IBD & Node Lifecycle
Bitcoin node state from IBD through ready — and what your application can do at each phase
A Bitcoin node isn’t immediately useful after starting. It goes through distinct phases before it’s ready to serve wallet data. blockd monitors every phase and exposes the state through its health API — giving your application the information it needs to respond intelligently at each stage.
Node lifecycle
Section titled “Node lifecycle”From a fresh start, a node moves through these phases in sequence:
Initial Block Download (IBD) — bitcoind downloads and validates the entire blockchain from genesis. This can take hours to days depending on hardware and network conditions. Fulcrum begins indexing in parallel, but remains unreachable until IBD is complete.
Indexer catch-up — once IBD finishes, bitcoind is at chain tip but Fulcrum continues
building its index. Fulcrum does not accept connections until indexing is complete —
blockd continually attempts to connect throughout this phase. There is no progress signal
from Fulcrum during this period; the only indicator is indexer.state remaining
disconnected until Fulcrum finally allows connections and blockd completes
initialization.

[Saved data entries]

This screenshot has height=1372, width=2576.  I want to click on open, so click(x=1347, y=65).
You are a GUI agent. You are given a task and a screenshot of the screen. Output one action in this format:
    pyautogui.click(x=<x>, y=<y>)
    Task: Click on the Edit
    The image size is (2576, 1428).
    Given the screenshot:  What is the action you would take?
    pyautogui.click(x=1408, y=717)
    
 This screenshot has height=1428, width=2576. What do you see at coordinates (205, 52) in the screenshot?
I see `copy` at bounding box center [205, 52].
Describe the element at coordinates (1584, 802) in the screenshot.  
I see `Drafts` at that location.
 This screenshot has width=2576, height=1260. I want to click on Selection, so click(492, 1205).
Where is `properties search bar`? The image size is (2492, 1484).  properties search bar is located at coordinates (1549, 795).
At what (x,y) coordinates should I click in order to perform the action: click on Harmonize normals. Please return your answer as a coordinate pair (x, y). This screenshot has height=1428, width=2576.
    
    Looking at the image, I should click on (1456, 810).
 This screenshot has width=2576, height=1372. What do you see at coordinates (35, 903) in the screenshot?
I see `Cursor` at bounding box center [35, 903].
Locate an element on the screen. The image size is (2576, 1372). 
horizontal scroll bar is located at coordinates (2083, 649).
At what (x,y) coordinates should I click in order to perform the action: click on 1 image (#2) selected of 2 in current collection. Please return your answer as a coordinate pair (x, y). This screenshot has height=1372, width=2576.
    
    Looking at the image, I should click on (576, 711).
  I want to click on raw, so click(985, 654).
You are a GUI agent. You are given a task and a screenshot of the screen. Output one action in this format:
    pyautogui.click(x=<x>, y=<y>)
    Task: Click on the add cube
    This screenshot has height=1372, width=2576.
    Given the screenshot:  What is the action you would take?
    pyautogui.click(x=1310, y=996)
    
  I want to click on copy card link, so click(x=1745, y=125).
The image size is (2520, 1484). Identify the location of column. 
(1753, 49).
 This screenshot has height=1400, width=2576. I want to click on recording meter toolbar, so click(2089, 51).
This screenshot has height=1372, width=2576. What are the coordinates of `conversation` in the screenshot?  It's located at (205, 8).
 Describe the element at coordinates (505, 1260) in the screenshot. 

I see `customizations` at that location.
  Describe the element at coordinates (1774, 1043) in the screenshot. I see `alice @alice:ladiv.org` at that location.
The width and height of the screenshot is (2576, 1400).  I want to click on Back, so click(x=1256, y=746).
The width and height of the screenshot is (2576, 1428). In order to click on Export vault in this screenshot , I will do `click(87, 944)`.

• [Activity 1]: According to the node lifecycle page, how long can Initial Block Download take?
• [Activity 2]: Retype the passage of the node lifecycle page between "Indexer catch-up —" and "initialization.", inclusive.
These records have no role in this work.

• [Your solution 1]: Hours to days, depending on hardware and network conditions.

• [Your solution 2]:
Indexer catch-up — once IBD finishes, bitcoind is at chain tip but Fulcrum continues
building its index. Fulcrum does not accept connections until indexing is complete —
blockd continually attempts to connect throughout this phase. There is no progress signal
from Fulcrum during this period; the only indicator is indexer.state remaining
disconnected until Fulcrum finally allows connections and blockd completes
initialization.